─── SOURCE EXTRACT ───

Share your dilemmas and get honest opinions from other Mumsnetters.

Parents who won't stick up for you

41 replies

volvicsummerfruits · 02/12/2018 17:00

Prepared I may get flamed, I am an adult woman and slightly sensitive but posting for opinion

I was horribly abused by an ex partner and one of my parents has a particularly "non judgmental" attitude to everyone

For me I found this lack of loyalty or willingness to come to my defence really upsetting. I know in their heart it comes from a good place in their philosophy for life and they see themselves as a pacifist and peacemaker

I described it as saying you won't judge the bully so you will ignore the bullying

That's what it felt like to me

Am I just being silly to find it so hard or is it actually a bit shit to refuse to judge the ex or defend me? The ex could call them up today and have a chat if they fancied it... whereas I feel I can't even speak to them as there won't be any support there anyway as they refuse to be judgemental

I have had good support from others and sought counselling etc, but I find myself always having to explain to the counsellor why I don't get the backing of this parent in spite of the facts and evidence of what the ex was like to me

OP posts:
nameuseroriginal · 02/12/2018 19:59

YANBU! I still can't quite forgive my parent for a very similar situation

Etino · 02/12/2018 20:02
Flowers I’m sorry they’re not supportive @volvicsummerfruits
volvicsummerfruits · 02/12/2018 20:03

Believe me Jesus, I've asked!

─── DATA RECORDS ───

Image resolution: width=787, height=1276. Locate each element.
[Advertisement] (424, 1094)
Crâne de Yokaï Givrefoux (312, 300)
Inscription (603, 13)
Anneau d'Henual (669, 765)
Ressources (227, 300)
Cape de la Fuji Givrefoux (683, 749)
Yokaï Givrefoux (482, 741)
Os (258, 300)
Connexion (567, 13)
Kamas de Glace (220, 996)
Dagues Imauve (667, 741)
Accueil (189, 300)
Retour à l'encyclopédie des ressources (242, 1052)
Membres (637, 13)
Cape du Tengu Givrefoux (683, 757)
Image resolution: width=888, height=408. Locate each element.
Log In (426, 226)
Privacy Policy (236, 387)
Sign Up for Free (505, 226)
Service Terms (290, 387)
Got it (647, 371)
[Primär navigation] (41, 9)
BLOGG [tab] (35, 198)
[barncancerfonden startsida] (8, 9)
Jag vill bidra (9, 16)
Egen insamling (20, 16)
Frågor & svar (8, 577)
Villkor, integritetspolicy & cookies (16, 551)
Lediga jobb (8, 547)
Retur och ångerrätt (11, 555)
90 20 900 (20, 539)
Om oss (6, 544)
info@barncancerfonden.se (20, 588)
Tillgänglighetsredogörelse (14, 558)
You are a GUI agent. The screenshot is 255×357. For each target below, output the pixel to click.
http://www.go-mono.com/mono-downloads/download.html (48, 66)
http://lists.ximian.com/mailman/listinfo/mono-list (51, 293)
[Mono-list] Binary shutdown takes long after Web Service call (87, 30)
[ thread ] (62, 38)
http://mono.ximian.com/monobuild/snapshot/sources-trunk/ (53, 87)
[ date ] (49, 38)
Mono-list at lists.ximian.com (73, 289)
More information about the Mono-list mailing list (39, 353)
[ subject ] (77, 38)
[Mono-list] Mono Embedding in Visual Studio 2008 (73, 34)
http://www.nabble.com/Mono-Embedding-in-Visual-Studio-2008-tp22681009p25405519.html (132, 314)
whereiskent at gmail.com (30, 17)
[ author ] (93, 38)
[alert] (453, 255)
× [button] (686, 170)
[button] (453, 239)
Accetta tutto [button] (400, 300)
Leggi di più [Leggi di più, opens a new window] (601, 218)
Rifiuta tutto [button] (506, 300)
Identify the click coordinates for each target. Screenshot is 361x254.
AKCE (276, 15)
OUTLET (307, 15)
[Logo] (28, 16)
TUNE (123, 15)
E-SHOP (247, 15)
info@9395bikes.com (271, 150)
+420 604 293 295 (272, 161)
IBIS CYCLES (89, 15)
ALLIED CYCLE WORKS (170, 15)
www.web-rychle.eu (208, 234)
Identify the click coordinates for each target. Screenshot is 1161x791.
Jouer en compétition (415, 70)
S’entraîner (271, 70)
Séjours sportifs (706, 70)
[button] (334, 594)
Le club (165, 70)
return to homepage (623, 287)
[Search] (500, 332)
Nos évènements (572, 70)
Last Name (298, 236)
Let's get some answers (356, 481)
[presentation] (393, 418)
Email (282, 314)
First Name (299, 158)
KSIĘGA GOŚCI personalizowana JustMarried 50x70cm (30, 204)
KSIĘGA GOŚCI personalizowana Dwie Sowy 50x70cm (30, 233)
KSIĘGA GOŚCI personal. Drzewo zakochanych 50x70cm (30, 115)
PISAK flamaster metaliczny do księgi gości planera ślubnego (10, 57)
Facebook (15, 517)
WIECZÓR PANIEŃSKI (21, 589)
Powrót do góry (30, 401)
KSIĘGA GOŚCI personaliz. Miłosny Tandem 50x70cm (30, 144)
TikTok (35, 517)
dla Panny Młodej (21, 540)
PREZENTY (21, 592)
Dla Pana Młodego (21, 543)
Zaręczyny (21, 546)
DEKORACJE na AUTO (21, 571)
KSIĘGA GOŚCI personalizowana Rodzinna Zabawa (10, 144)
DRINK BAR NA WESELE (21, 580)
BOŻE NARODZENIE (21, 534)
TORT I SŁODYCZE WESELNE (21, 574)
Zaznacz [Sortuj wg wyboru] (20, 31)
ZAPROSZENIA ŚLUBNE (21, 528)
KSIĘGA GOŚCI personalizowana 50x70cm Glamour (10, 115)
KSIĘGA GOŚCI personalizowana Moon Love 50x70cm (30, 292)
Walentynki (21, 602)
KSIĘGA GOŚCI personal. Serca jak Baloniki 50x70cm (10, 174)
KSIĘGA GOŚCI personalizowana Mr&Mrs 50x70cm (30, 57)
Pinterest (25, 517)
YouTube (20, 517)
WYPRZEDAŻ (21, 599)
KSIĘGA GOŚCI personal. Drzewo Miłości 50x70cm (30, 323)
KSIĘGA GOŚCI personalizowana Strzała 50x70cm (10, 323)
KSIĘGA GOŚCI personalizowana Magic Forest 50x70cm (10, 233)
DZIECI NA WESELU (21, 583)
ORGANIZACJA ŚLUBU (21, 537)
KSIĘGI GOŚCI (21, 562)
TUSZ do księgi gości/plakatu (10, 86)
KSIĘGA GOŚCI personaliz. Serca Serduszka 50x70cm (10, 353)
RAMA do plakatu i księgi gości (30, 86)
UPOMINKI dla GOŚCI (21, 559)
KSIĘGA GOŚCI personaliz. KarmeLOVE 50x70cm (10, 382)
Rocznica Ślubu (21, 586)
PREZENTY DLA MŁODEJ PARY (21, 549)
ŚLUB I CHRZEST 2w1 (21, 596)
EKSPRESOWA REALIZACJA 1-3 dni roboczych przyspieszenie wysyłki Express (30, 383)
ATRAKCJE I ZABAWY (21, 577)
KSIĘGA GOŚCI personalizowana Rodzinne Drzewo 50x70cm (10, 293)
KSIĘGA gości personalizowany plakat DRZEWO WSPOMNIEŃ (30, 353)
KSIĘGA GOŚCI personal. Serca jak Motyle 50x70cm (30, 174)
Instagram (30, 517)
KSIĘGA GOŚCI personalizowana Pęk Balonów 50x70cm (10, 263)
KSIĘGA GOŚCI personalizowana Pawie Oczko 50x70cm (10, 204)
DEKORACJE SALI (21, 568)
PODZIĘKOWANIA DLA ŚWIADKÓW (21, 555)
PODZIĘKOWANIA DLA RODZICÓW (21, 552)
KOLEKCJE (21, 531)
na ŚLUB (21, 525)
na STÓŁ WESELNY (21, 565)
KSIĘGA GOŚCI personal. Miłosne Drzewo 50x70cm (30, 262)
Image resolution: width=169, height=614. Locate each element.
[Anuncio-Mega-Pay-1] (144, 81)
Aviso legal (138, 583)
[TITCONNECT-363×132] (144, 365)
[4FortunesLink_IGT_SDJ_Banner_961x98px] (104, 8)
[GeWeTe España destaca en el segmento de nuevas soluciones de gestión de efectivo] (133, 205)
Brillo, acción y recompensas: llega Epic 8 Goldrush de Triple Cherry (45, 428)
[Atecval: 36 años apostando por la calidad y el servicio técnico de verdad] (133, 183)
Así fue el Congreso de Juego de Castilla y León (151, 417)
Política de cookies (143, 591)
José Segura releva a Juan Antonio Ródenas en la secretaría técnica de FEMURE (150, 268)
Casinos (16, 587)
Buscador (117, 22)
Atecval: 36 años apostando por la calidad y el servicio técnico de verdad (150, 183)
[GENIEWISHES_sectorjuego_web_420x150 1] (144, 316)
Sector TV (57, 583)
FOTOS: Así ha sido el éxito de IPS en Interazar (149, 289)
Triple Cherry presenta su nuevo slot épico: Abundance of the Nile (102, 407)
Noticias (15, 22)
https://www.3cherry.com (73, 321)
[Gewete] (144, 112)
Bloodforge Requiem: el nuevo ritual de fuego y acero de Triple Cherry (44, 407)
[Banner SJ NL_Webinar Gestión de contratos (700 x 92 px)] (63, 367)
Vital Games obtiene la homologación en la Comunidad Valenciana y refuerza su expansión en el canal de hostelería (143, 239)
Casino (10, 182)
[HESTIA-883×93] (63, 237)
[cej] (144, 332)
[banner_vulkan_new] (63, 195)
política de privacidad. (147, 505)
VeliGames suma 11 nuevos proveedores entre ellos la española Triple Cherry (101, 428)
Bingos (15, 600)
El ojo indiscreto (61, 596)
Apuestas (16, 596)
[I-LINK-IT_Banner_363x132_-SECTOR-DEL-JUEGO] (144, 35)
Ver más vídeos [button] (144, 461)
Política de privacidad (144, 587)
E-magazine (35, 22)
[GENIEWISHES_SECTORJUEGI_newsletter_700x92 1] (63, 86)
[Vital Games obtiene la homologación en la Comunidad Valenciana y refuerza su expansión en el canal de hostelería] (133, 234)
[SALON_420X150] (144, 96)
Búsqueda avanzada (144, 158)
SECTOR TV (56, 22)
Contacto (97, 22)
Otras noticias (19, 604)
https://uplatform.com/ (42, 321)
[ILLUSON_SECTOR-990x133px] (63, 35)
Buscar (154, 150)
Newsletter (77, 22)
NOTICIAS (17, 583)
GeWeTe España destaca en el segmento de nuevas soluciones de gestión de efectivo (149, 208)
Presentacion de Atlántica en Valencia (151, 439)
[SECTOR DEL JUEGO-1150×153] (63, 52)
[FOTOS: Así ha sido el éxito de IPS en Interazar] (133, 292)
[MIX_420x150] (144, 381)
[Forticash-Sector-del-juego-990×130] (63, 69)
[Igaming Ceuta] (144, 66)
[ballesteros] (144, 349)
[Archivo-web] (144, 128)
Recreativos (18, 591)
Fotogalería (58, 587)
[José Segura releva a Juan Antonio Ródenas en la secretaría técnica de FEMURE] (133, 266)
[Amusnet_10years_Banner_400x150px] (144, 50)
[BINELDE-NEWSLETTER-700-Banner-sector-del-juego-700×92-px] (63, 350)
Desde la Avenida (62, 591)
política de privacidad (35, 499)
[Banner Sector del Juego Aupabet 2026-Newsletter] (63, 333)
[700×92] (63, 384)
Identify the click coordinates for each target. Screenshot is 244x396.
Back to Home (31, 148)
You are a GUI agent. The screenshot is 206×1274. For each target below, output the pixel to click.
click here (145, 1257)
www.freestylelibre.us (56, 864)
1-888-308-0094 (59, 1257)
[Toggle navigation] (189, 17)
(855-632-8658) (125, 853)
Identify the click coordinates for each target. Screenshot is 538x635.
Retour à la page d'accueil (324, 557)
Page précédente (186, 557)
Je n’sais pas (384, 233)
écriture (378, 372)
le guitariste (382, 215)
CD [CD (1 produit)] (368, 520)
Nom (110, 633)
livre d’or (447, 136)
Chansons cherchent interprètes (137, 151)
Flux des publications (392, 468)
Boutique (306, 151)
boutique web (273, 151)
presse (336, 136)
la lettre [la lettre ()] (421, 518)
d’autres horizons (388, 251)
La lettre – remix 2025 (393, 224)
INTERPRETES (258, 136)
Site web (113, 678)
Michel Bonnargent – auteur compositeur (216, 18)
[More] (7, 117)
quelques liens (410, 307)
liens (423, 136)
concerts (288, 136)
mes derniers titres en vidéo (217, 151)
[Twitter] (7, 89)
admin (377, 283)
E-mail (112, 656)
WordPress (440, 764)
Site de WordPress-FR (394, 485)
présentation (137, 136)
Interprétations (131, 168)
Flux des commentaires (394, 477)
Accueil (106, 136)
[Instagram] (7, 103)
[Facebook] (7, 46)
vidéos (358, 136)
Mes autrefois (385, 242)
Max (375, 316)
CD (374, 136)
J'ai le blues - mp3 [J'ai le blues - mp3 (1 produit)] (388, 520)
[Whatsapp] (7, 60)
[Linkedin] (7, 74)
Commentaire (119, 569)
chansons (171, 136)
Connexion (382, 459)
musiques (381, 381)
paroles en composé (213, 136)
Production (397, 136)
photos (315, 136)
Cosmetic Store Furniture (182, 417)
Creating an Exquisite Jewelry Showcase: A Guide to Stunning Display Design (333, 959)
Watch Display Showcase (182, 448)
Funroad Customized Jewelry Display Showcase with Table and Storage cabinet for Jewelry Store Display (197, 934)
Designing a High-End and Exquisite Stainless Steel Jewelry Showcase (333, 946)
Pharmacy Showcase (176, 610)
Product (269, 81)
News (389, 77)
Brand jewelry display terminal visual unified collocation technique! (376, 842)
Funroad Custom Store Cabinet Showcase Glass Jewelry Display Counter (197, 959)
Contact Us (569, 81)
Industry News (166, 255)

───

[WHAT IS ASKED]
1. Reproduce a passage from the forum thread about unsupportive parents. Begin at the words "Etino · 02/12/2018" and stop after "Jesus, I've asked!".
2. List the lines of the records as a numbered list, leaving out blank lines. Begin at the line that has "KSIĘGA GOŚCI personalizowana Rodzinne" and stop after the line that has "Brillo, acción y".

[PER-TASK ANSWERS]
1.
Etino · 02/12/2018 20:02
Flowers I’m sorry they’re not supportive @volvicsummerfruits
volvicsummerfruits · 02/12/2018 20:03

Believe me Jesus, I've asked!

2.
1. KSIĘGA GOŚCI personalizowana Rodzinne Drzewo 50x70cm (10, 293)
2. KSIĘGA gości personalizowany plakat DRZEWO WSPOMNIEŃ (30, 353)
3. KSIĘGA GOŚCI personal. Serca jak Motyle 50x70cm (30, 174)
4. Instagram (30, 517)
5. KSIĘGA GOŚCI personalizowana Pęk Balonów 50x70cm (10, 263)
6. KSIĘGA GOŚCI personalizowana Pawie Oczko 50x70cm (10, 204)
7. DEKORACJE SALI (21, 568)
8. PODZIĘKOWANIA DLA ŚWIADKÓW (21, 555)
9. PODZIĘKOWANIA DLA RODZICÓW (21, 552)
10. KOLEKCJE (21, 531)
11. na ŚLUB (21, 525)
12. na STÓŁ WESELNY (21, 565)
13. KSIĘGA GOŚCI personal. Miłosne Drzewo 50x70cm (30, 262)
14. Image resolution: width=169, height=614. Locate each element.
15. [Anuncio-Mega-Pay-1] (144, 81)
16. Aviso legal (138, 583)
17. [TITCONNECT-363×132] (144, 365)
18. [4FortunesLink_IGT_SDJ_Banner_961x98px] (104, 8)
19. [GeWeTe España destaca en el segmento de nuevas soluciones de gestión de efectivo] (133, 205)
20. Brillo, acción y recompensas: llega Epic 8 Goldrush de Triple Cherry (45, 428)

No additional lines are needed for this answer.